===== DATA EXTRACTS

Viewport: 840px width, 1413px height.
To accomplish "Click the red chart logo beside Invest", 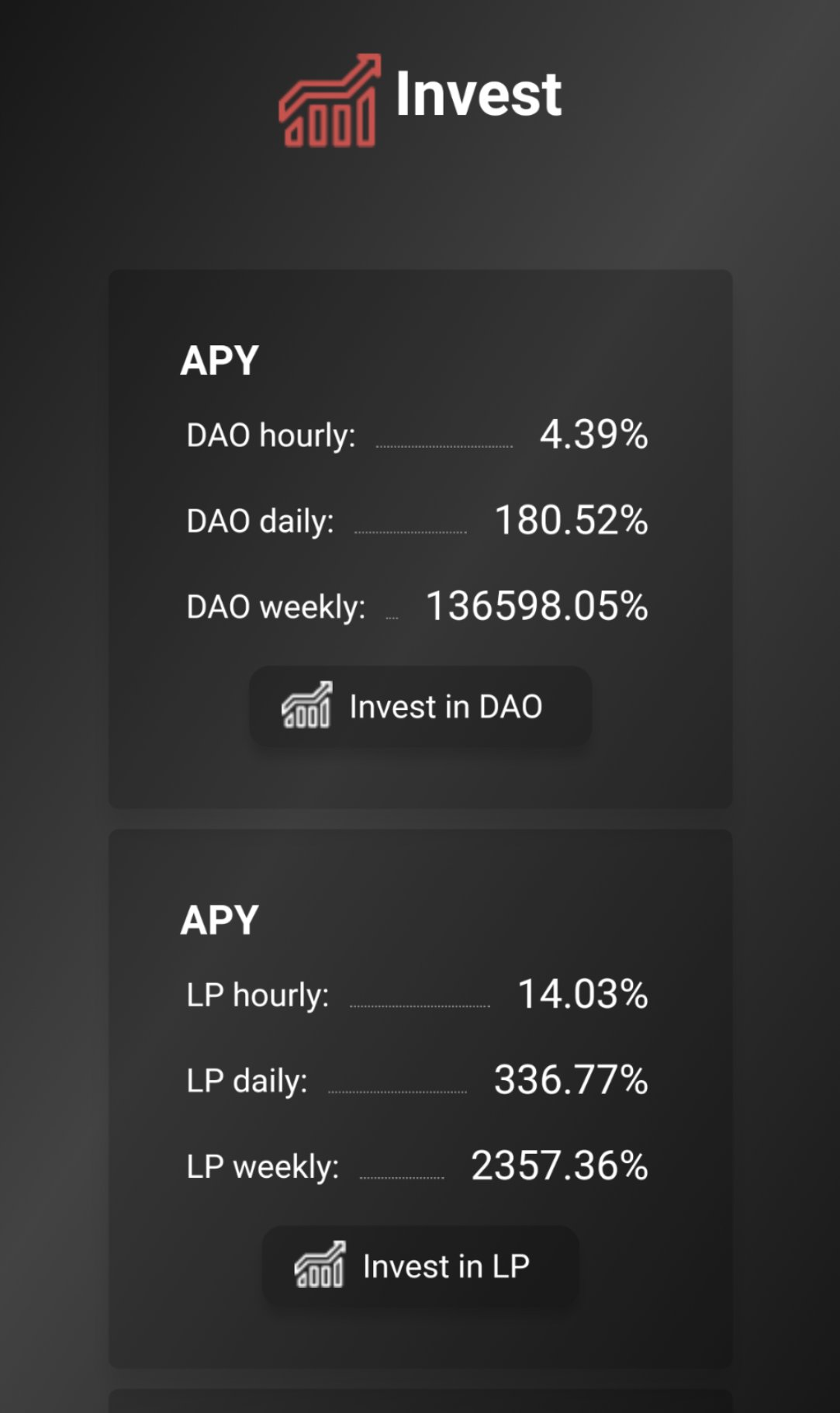I will point(330,100).
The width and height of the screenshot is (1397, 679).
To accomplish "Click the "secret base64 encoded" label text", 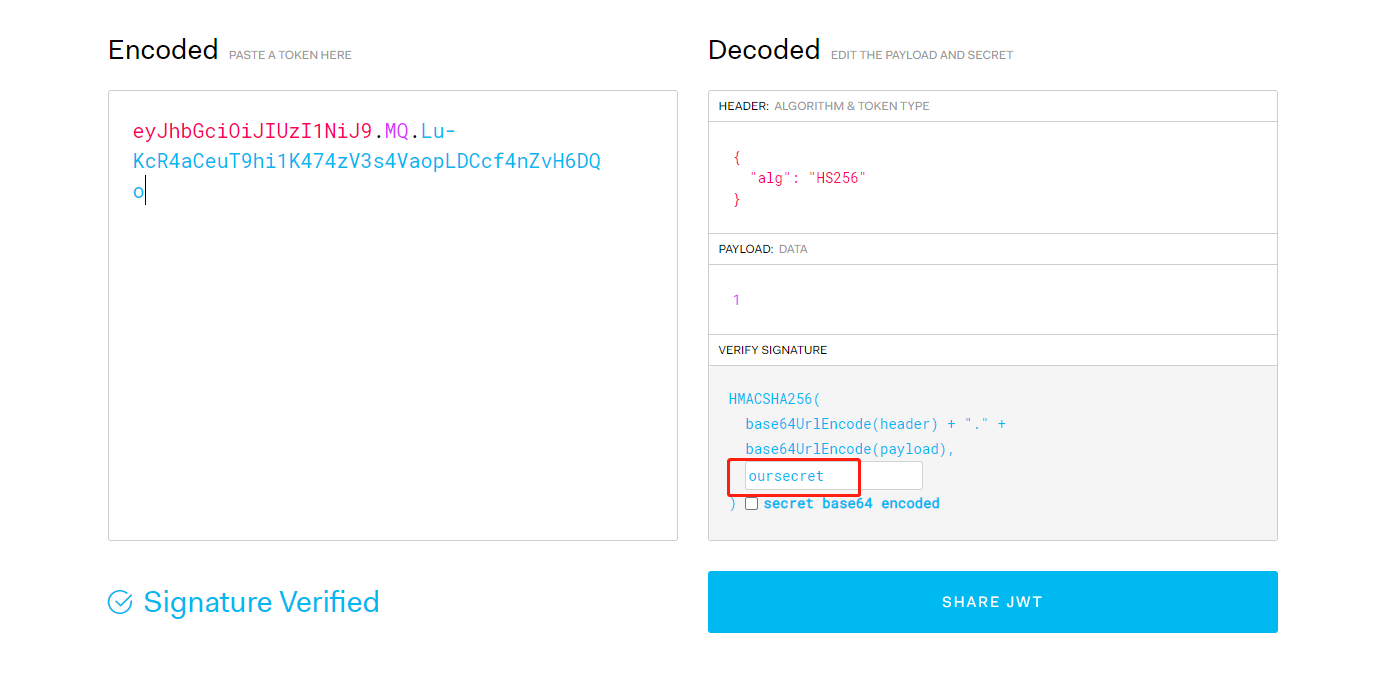I will (851, 504).
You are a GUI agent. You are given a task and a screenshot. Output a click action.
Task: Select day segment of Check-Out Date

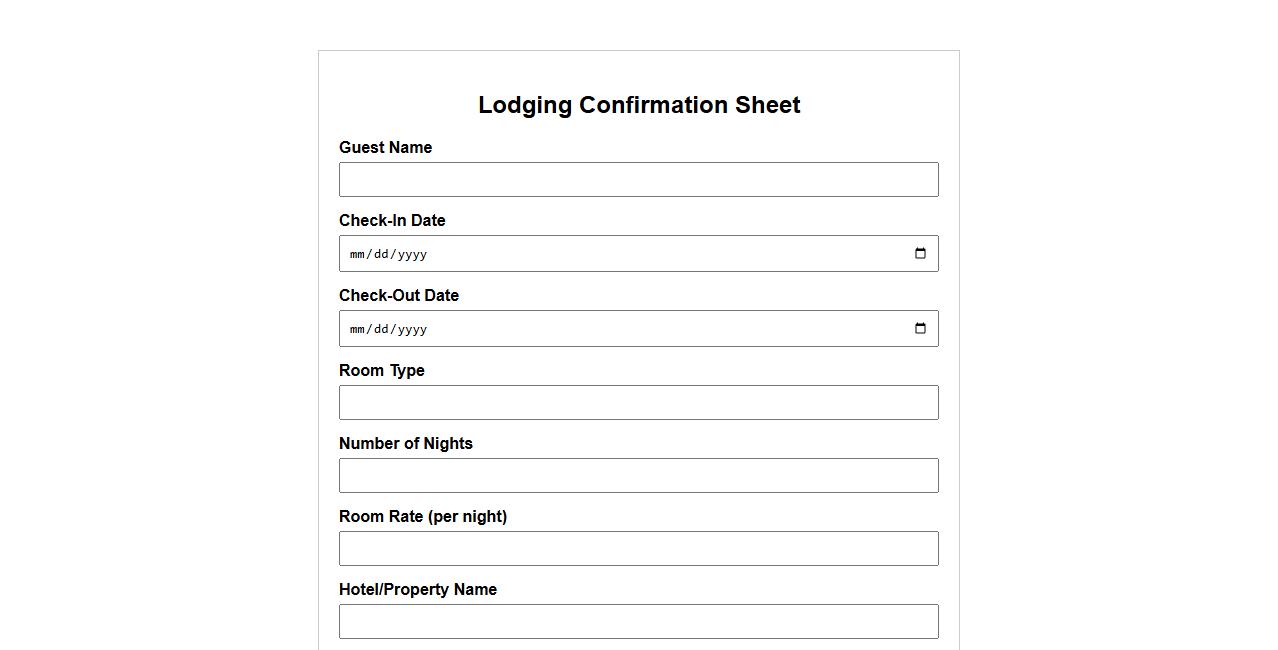381,329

==========

* **EXERCISE REQUIREMENTS**
Among the lines of the data, identify those with the word "height". Copy each of them.

* **RESULT OF THIS EXERCISE**
Viewport: 840px width, 1413px height.
The width and height of the screenshot is (1397, 679).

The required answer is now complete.